Interactive notebook

This tutorial is a Jupyter notebook. You can view it on GitHub or download it to run locally.

Triply Robust Panel (TROP) Estimator#

This notebook demonstrates the Triply Robust Panel (TROP) estimator (Athey, Imbens, Qu & Viviano, 2025), which combines three robustness components:

  1. Nuclear Norm Regularized Factor Model: Estimates interactive fixed effects via matrix completion with nuclear norm penalty

  2. Exponential Distance-Based Unit Weights: ω_j = exp(-λ_unit × dist(j,i)) where dist(j,i) is the root mean squared difference in outcomes between units j and i, computed only on periods where both units are untreated and excluding the target period t (Equation 3 in the paper)

  3. Exponential Time Decay Weights: θ_s = exp(-λ_time × |s-t|) weighting by proximity to treatment

Weights: The observation-specific weights ω and θ are importance weights that control the relative contribution of each observation to counterfactual estimation. Higher weights indicate more relevant observations for the target counterfactual.

TROP is particularly useful when:

  • There may be unobserved time-varying confounders with factor structure

  • Standard DiD or SDID may be biased due to latent factors

  • You want robust inference under factor confounding

We’ll cover:

  1. When to use TROP

  2. Basic estimation with LOOCV tuning

  3. Understanding tuning parameters

  4. Examining factor structure

  5. Comparing TROP vs SDID

[ ]:
import numpy as np
import pandas as pd
from diff_diff import TROP, trop, SyntheticDiD

# For nicer plots (optional)
try:
    import matplotlib.pyplot as plt
    plt.style.use('seaborn-v0_8-whitegrid')
    HAS_MATPLOTLIB = True
except ImportError:
    HAS_MATPLOTLIB = False
    print("matplotlib not installed - visualization examples will be skipped")

1. When to Use TROP#

Consider TROP when:

  • You suspect factor structure in the data (e.g., economic cycles, regional shocks)

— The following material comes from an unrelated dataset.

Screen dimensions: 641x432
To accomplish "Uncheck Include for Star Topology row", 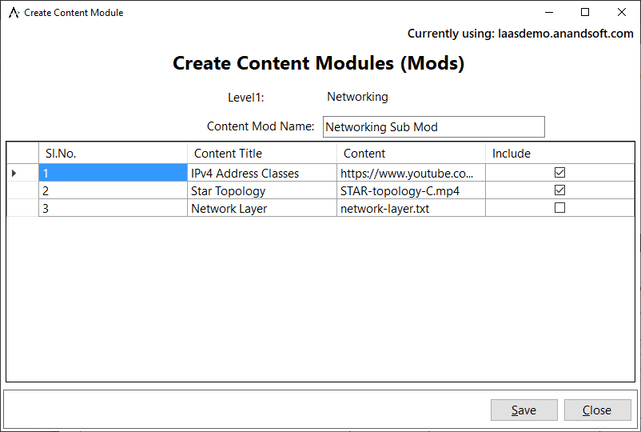I will pyautogui.click(x=560, y=190).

  • Unobserved confounders affect units differently over time

  • Standard parallel trends assumption may be violated due to common factors

  • You have a reasonably long pre-treatment period to estimate factors

The key difference from SDID is that TROP explicitly models and removes interactive fixed effects (factor contributions) before computing treatment effects.

[ ]:
# Generate factor model data using the library function
from diff_diff import generate_factor_data

# True parameters for verification
true_att = 2.0
n_factors = 2
n_pre = 6   # Reduced from 10 for faster execution
n_post = 3  # Reduced from 5

# Generate panel data with factor structure
# This creates a scenario where standard DiD/SDID may be biased,
# but TROP should recover the true treatment effect.
df = generate_factor_data(
    n_units=30,           # Reduced from 50 for faster execution
    n_pre=n_pre,
    n_post=n_post,
    n_treated=6,          # Reduced from 10
    n_factors=n_factors,
    treatment_effect=true_att,
    factor_strength=1.5,  # Strong factor confounding
    treated_loading_shift=0.5,
    unit_fe_sd=1.0,
    noise_sd=0.5,
    seed=42
)

print(f"Dataset: {len(df)} observations")
print(f"Treated units: 6")
print(f"Control units: 24")
print(f"Pre-treatment periods: {n_pre}")
print(f"Post-treatment periods: {n_post}")
print(f"True treatment effect: {true_att}")
print(f"True number of factors: {n_factors}")
[ ]:
if HAS_MATPLOTLIB:
    # Visualize the data
    fig, ax = plt.subplots(figsize=(12, 6))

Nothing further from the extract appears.